Task statement: Copy out all the records below, swapping "magnifier" for "magnifying glass" and keeping everything else the same.
* begin *
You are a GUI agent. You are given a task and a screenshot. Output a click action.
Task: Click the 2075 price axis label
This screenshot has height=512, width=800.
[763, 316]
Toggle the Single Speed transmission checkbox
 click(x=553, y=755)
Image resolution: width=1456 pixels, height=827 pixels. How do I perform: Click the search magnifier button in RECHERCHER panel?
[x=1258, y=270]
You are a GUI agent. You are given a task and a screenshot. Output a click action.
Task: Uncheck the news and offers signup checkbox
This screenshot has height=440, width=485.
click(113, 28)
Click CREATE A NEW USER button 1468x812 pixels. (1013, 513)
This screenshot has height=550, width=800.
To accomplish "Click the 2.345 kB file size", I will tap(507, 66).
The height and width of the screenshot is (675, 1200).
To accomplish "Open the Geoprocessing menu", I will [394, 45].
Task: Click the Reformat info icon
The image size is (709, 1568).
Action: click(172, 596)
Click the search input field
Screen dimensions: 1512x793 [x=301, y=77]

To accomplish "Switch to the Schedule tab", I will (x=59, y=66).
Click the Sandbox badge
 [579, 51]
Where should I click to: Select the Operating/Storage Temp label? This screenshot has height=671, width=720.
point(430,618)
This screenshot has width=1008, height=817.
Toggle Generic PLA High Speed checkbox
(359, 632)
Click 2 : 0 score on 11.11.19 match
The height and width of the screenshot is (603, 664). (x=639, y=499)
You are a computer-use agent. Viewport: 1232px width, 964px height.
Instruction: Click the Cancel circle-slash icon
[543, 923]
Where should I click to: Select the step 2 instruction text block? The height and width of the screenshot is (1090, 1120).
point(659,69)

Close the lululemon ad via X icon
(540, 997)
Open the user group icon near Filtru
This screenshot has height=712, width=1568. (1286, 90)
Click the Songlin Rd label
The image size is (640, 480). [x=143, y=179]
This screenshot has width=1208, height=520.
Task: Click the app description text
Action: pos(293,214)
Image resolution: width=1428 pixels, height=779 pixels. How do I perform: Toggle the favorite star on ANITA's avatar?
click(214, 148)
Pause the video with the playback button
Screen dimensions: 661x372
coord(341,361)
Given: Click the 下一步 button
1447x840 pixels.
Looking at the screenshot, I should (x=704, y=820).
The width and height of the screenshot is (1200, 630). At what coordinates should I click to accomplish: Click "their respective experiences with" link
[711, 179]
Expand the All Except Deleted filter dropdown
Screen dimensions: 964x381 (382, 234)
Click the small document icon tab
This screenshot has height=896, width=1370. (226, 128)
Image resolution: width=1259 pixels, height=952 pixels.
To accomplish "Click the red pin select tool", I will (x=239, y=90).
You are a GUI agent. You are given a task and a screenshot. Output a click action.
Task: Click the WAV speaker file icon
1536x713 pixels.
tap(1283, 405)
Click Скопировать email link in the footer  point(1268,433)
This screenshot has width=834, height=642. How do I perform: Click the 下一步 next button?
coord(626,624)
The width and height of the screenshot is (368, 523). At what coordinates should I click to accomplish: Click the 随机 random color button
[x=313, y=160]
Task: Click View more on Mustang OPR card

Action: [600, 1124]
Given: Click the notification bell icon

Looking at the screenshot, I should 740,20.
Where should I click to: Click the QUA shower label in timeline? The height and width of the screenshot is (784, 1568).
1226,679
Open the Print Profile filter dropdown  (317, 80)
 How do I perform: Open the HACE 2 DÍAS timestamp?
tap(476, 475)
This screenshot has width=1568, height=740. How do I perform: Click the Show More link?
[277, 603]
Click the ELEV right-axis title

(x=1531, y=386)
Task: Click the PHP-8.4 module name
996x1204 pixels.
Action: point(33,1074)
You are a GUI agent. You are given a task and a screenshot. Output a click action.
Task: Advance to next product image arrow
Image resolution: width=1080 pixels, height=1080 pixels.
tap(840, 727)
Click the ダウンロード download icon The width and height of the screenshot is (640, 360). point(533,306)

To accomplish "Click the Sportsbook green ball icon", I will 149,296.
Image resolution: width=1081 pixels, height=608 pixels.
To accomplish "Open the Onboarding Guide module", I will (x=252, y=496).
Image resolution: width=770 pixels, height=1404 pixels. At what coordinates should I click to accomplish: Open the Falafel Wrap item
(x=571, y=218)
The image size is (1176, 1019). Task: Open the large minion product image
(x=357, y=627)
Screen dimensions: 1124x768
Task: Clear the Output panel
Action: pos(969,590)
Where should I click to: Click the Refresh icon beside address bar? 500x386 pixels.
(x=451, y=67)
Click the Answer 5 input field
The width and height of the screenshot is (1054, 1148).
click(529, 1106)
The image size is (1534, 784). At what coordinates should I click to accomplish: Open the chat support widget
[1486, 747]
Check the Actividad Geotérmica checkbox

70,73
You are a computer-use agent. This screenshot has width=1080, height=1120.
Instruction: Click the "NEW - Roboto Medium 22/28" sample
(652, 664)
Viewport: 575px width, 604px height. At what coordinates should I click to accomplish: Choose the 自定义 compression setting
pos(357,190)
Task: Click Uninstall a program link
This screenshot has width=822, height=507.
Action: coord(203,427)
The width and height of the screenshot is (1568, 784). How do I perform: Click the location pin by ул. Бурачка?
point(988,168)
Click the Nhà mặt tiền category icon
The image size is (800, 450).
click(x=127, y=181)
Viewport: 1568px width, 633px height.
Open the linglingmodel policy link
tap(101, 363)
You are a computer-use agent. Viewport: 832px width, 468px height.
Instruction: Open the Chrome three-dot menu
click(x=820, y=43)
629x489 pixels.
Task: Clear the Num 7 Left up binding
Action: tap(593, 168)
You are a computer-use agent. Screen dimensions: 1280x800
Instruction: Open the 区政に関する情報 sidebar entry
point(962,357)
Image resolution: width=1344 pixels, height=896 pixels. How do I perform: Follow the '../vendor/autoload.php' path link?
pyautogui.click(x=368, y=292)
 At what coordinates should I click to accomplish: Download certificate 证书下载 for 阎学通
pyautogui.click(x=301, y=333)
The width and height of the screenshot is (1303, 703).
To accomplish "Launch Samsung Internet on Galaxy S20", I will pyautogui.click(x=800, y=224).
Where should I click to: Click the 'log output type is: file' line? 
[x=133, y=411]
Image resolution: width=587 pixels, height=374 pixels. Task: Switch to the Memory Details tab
* end *
Result of the task:
You are a GUI agent. You are given a task and a screenshot. Output a click action.
Task: Click the 2075 price axis label
This screenshot has height=512, width=800.
[763, 316]
Toggle the Single Speed transmission checkbox
 click(x=553, y=755)
Image resolution: width=1456 pixels, height=827 pixels. How do I perform: Click the search magnifying glass button in RECHERCHER panel?
[x=1258, y=270]
You are a GUI agent. You are given a task and a screenshot. Output a click action.
Task: Uncheck the news and offers signup checkbox
This screenshot has height=440, width=485.
click(113, 28)
Click CREATE A NEW USER button 1468x812 pixels. (1013, 513)
This screenshot has height=550, width=800.
To accomplish "Click the 2.345 kB file size", I will tap(507, 66).
The height and width of the screenshot is (675, 1200).
To accomplish "Open the Geoprocessing menu", I will [394, 45].
Task: Click the Reformat info icon
The image size is (709, 1568).
Action: click(172, 596)
Click the search input field
Screen dimensions: 1512x793 [x=301, y=77]

To accomplish "Switch to the Schedule tab", I will (x=59, y=66).
Click the Sandbox badge
 [579, 51]
Where should I click to: Select the Operating/Storage Temp label? This screenshot has height=671, width=720.
point(430,618)
This screenshot has width=1008, height=817.
Toggle Generic PLA High Speed checkbox
(359, 632)
Click 2 : 0 score on 11.11.19 match
The height and width of the screenshot is (603, 664). (x=639, y=499)
You are a computer-use agent. Viewport: 1232px width, 964px height.
Instruction: Click the Cancel circle-slash icon
[543, 923]
Where should I click to: Select the step 2 instruction text block? The height and width of the screenshot is (1090, 1120).
point(659,69)

Close the lululemon ad via X icon
(540, 997)
Open the user group icon near Filtru
This screenshot has height=712, width=1568. (1286, 90)
Click the Songlin Rd label
The image size is (640, 480). [x=143, y=179]
This screenshot has width=1208, height=520.
Task: Click the app description text
Action: pos(293,214)
Image resolution: width=1428 pixels, height=779 pixels. How do I perform: Toggle the favorite star on ANITA's avatar?
click(214, 148)
Pause the video with the playback button
Screen dimensions: 661x372
coord(341,361)
Given: Click the 下一步 button
1447x840 pixels.
Looking at the screenshot, I should (x=704, y=820).
The width and height of the screenshot is (1200, 630). At what coordinates should I click to accomplish: Click "their respective experiences with" link
[711, 179]
Expand the All Except Deleted filter dropdown
Screen dimensions: 964x381 (382, 234)
Click the small document icon tab
This screenshot has height=896, width=1370. (226, 128)
Image resolution: width=1259 pixels, height=952 pixels.
To accomplish "Click the red pin select tool", I will (x=239, y=90).
You are a GUI agent. You are given a task and a screenshot. Output a click action.
Task: Click the WAV speaker file icon
1536x713 pixels.
tap(1283, 405)
Click Скопировать email link in the footer  point(1268,433)
This screenshot has width=834, height=642. How do I perform: Click the 下一步 next button?
coord(626,624)
The width and height of the screenshot is (368, 523). At what coordinates should I click to accomplish: Click the 随机 random color button
[x=313, y=160]
Task: Click View more on Mustang OPR card

Action: [600, 1124]
Given: Click the notification bell icon

Looking at the screenshot, I should 740,20.
Where should I click to: Click the QUA shower label in timeline? The height and width of the screenshot is (784, 1568).
1226,679
Open the Print Profile filter dropdown  (317, 80)
 How do I perform: Open the HACE 2 DÍAS timestamp?
tap(476, 475)
This screenshot has width=1568, height=740. How do I perform: Click the Show More link?
[277, 603]
Click the ELEV right-axis title

(x=1531, y=386)
Task: Click the PHP-8.4 module name
996x1204 pixels.
Action: point(33,1074)
You are a GUI agent. You are given a task and a screenshot. Output a click action.
Task: Advance to next product image arrow
Image resolution: width=1080 pixels, height=1080 pixels.
tap(840, 727)
Click the ダウンロード download icon The width and height of the screenshot is (640, 360). point(533,306)

To accomplish "Click the Sportsbook green ball icon", I will 149,296.
Image resolution: width=1081 pixels, height=608 pixels.
To accomplish "Open the Onboarding Guide module", I will (x=252, y=496).
Image resolution: width=770 pixels, height=1404 pixels. At what coordinates should I click to accomplish: Open the Falafel Wrap item
(x=571, y=218)
The image size is (1176, 1019). Task: Open the large minion product image
(x=357, y=627)
Screen dimensions: 1124x768
Task: Clear the Output panel
Action: pos(969,590)
Where should I click to: Click the Refresh icon beside address bar? 500x386 pixels.
(x=451, y=67)
Click the Answer 5 input field
The width and height of the screenshot is (1054, 1148).
click(529, 1106)
The image size is (1534, 784). At what coordinates should I click to accomplish: Open the chat support widget
[1486, 747]
Check the Actividad Geotérmica checkbox

70,73
You are a computer-use agent. This screenshot has width=1080, height=1120.
Instruction: Click the "NEW - Roboto Medium 22/28" sample
(652, 664)
Viewport: 575px width, 604px height. At what coordinates should I click to accomplish: Choose the 自定义 compression setting
pos(357,190)
Task: Click Uninstall a program link
This screenshot has width=822, height=507.
Action: coord(203,427)
The width and height of the screenshot is (1568, 784). How do I perform: Click the location pin by ул. Бурачка?
point(988,168)
Click the Nhà mặt tiền category icon
The image size is (800, 450).
click(x=127, y=181)
Viewport: 1568px width, 633px height.
Open the linglingmodel policy link
tap(101, 363)
You are a computer-use agent. Viewport: 832px width, 468px height.
Instruction: Open the Chrome three-dot menu
click(x=820, y=43)
629x489 pixels.
Task: Clear the Num 7 Left up binding
Action: tap(593, 168)
You are a computer-use agent. Screen dimensions: 1280x800
Instruction: Open the 区政に関する情報 sidebar entry
point(962,357)
Image resolution: width=1344 pixels, height=896 pixels. How do I perform: Follow the '../vendor/autoload.php' path link?
pyautogui.click(x=368, y=292)
 At what coordinates should I click to accomplish: Download certificate 证书下载 for 阎学通
pyautogui.click(x=301, y=333)
The width and height of the screenshot is (1303, 703).
To accomplish "Launch Samsung Internet on Galaxy S20", I will pyautogui.click(x=800, y=224).
Where should I click to: Click the 'log output type is: file' line? 
[x=133, y=411]
Image resolution: width=587 pixels, height=374 pixels. Task: Switch to the Memory Details tab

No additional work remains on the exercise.